Minister of Agriculture and Water Development Allan Chiyembekeza has assured the nation that no one will die of hunger this year following a report by Malawi Vulnerability Assessment Committee (Mvac) which estimates that 2.8 million Malawians—about 20 percent of the country’s population—face starvation.
According to Chiyembekeza, government will next week release final figures which partly confirm Malawians have only harvested nearly 70 percent of last year’s maize yield.
“So far, the final crop estimates show there will be a 30.2 percent decline in maize production, which is higher than the 29.9 percent declared before,” Chiyembekeza said on Thursday when he launched a national manure and fodder preservation campaign in Mzimba.
“I urge Malawians not to despair because of the maize deficit. There are many other crops that have done well despite the floods and lengthy dry spells which hit the country,” said the minister.

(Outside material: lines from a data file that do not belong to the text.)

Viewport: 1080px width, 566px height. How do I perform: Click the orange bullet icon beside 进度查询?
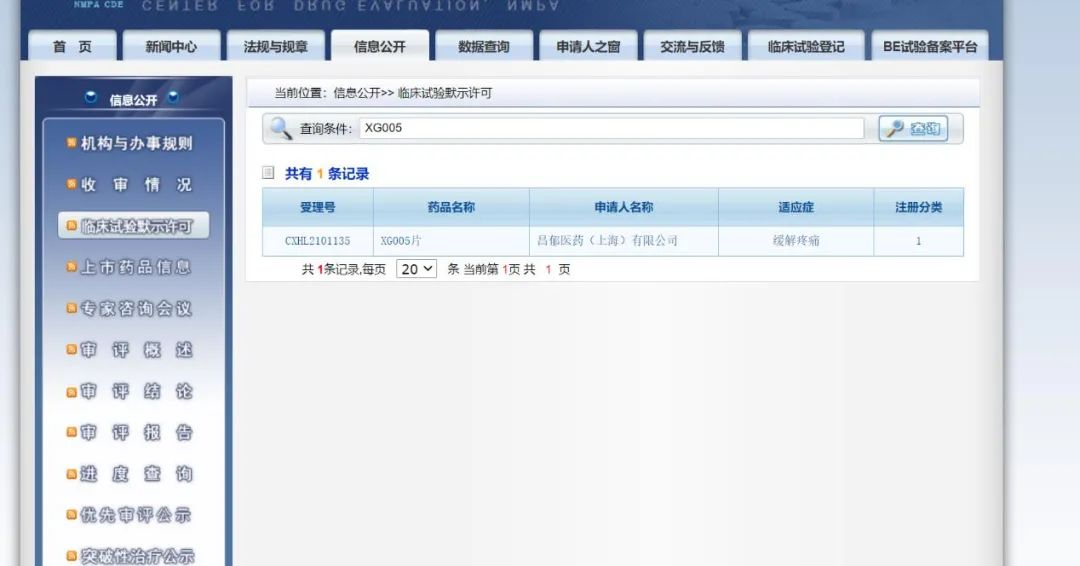[x=71, y=473]
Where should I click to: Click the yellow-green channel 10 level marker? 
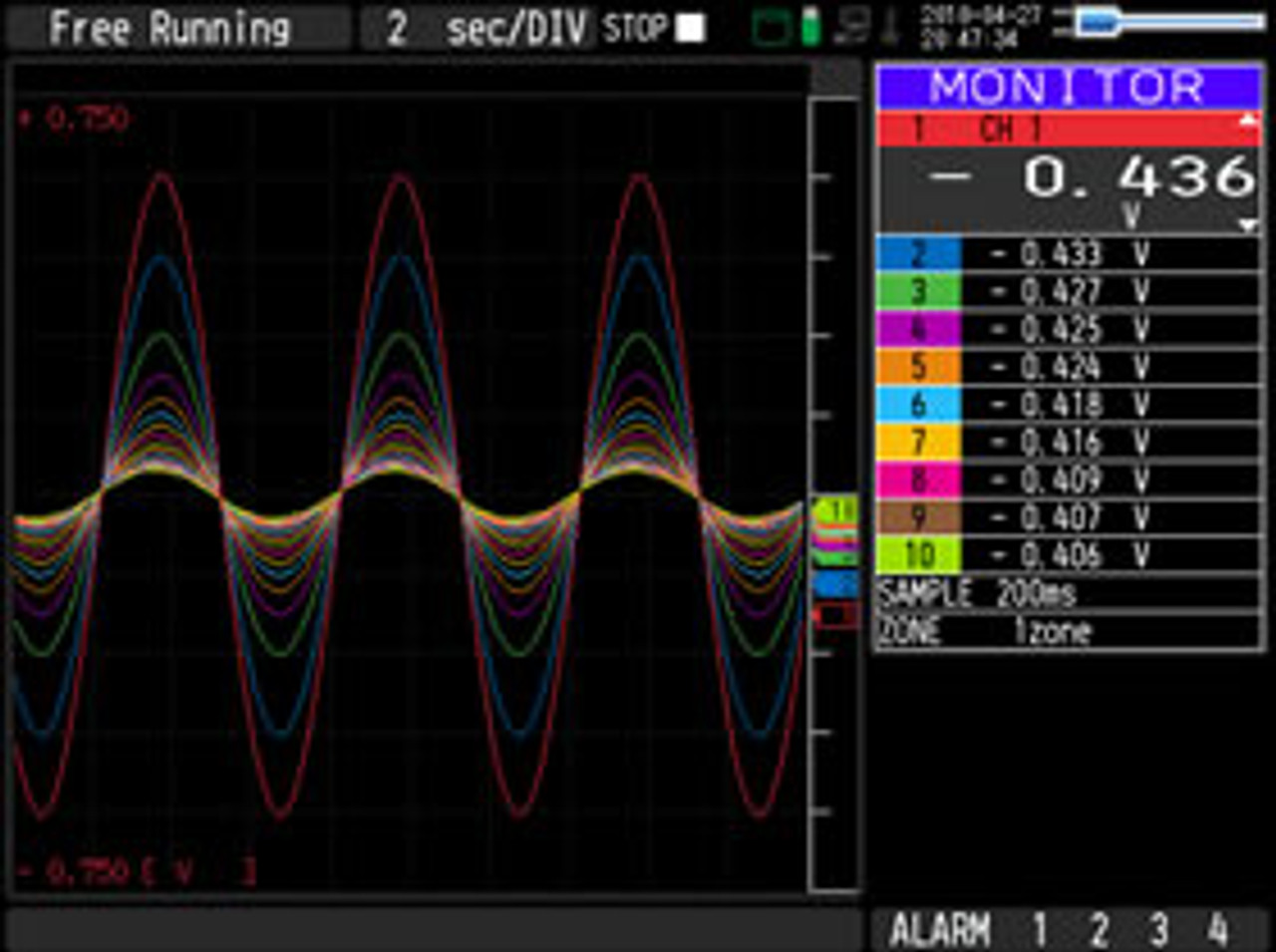coord(835,510)
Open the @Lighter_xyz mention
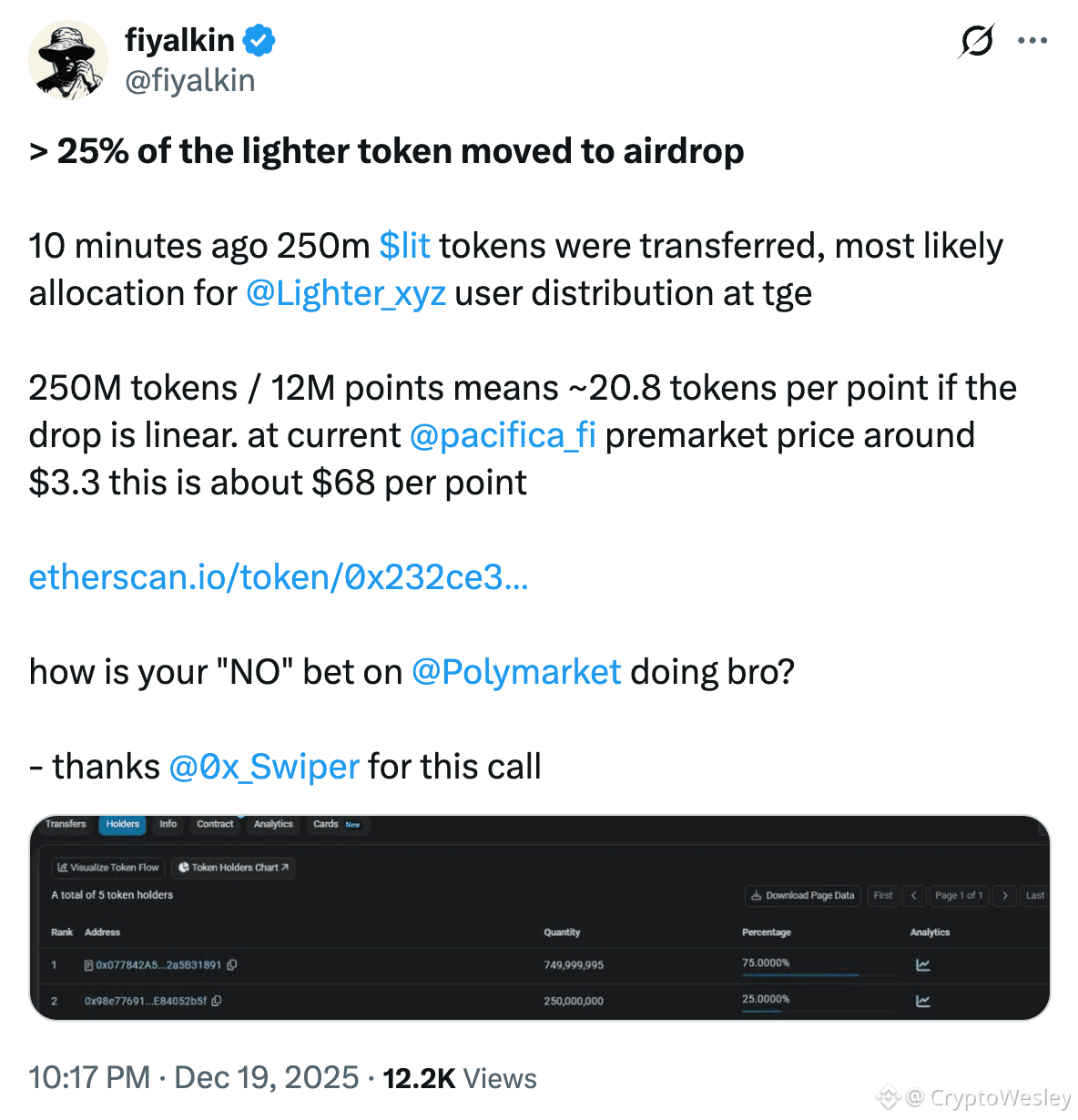1078x1120 pixels. click(x=346, y=293)
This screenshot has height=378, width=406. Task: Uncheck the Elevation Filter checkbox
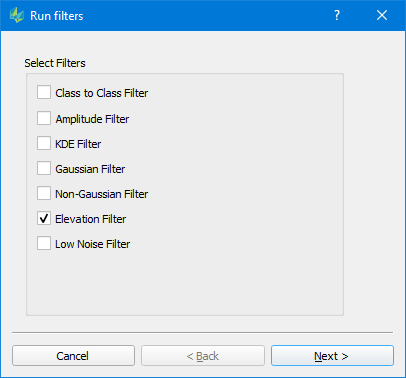44,218
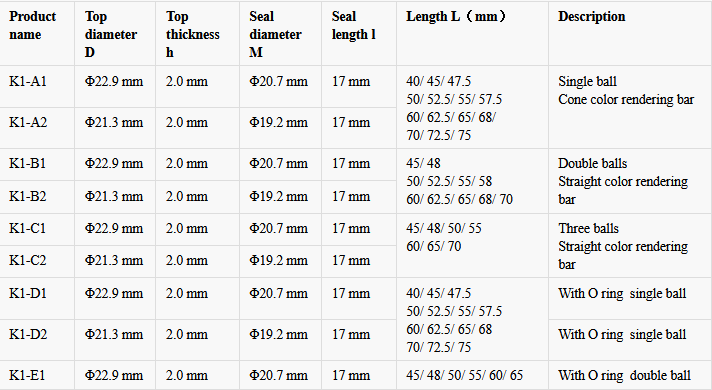Click the Top diameter D header
The width and height of the screenshot is (712, 390).
pos(111,35)
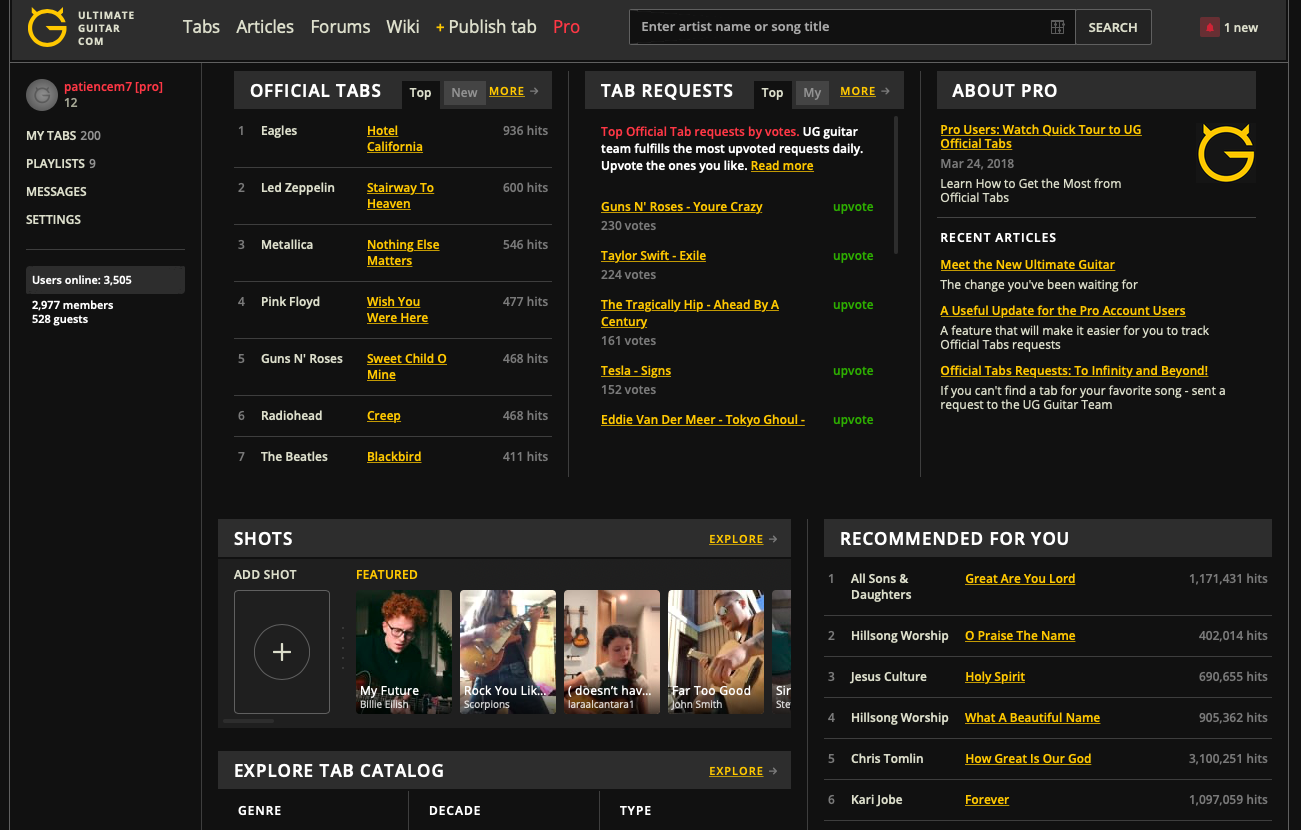Expand tab catalog via EXPLORE link
Image resolution: width=1301 pixels, height=830 pixels.
pyautogui.click(x=736, y=771)
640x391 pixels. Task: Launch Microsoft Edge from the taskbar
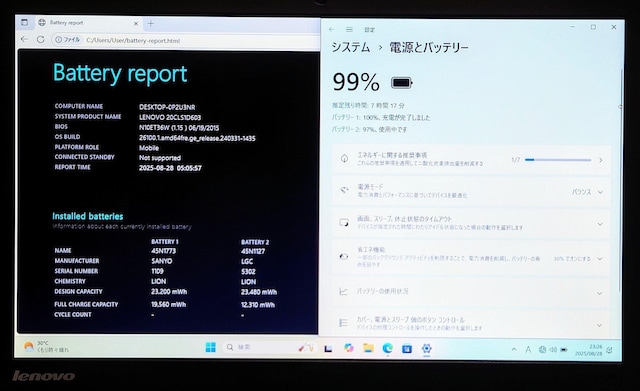pyautogui.click(x=387, y=348)
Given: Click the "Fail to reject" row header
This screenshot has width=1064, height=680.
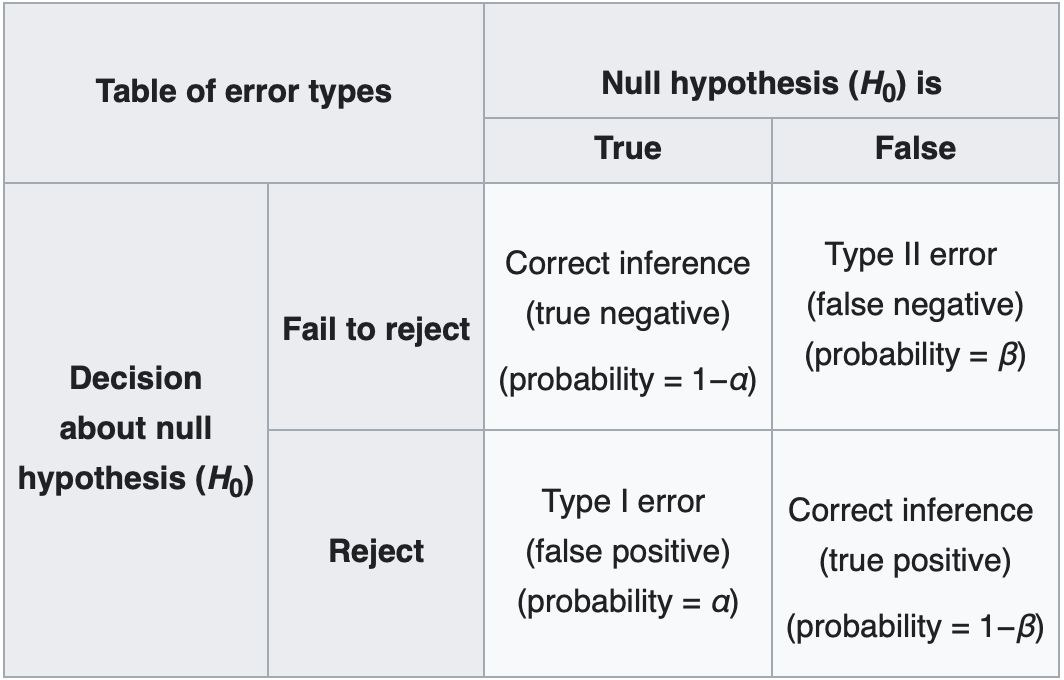Looking at the screenshot, I should (376, 329).
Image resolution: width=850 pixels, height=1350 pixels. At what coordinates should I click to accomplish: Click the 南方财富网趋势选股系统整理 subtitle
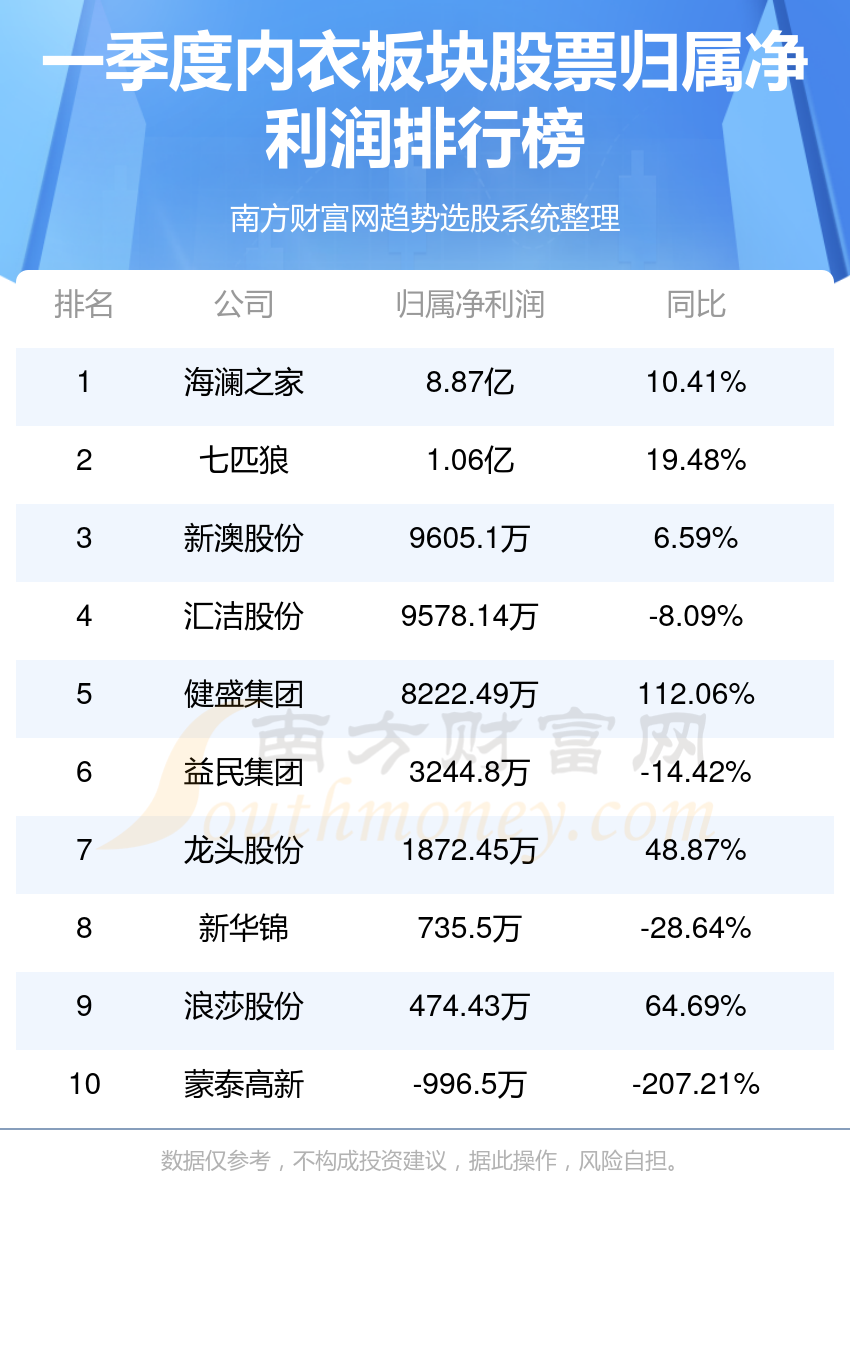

He did not hint at the projections of other key crops, but the April estimates showed a 13.6 percent reduction in rice production, 11.9 percent reduction in millet, 5.9 percent reduction in cassava and sorghum at 4.4 percent reduction.
In April, the minister announced a 27.7 percent shortfall in this year’s harvest—projecting the country would yield 2 898 123 metric tonnes of maize in the 2014-15 term, down from last year’s 3 978 123 metric tonnes.
The figures sum up a growing season battered by unprecedented floods in 15 districts and prolonged dry spells elsewhere.
The revised official figures remain lower than the 40 percent shortfall announced by the civil society organisation earlier this year.
The country needs at least three million tonnes of maize every year, according to the Ministry of Agriculture.
Speaking earlier in an interview, the ministry’s spokesperson Hamilton Chimala said the final estimates were still being analysed alongside those produced by the National Statistics Office (NSO).
Apart from allocating funds for importing maize, government’s coping measures include a K401 million cassava and sweet potato cropping initiative being bankrolled by the World Bank.
Mzimba North MP Agnes Nyalonje asked the minister to empower farming families with inputs for irrigation agriculture to avert the worsening disaster.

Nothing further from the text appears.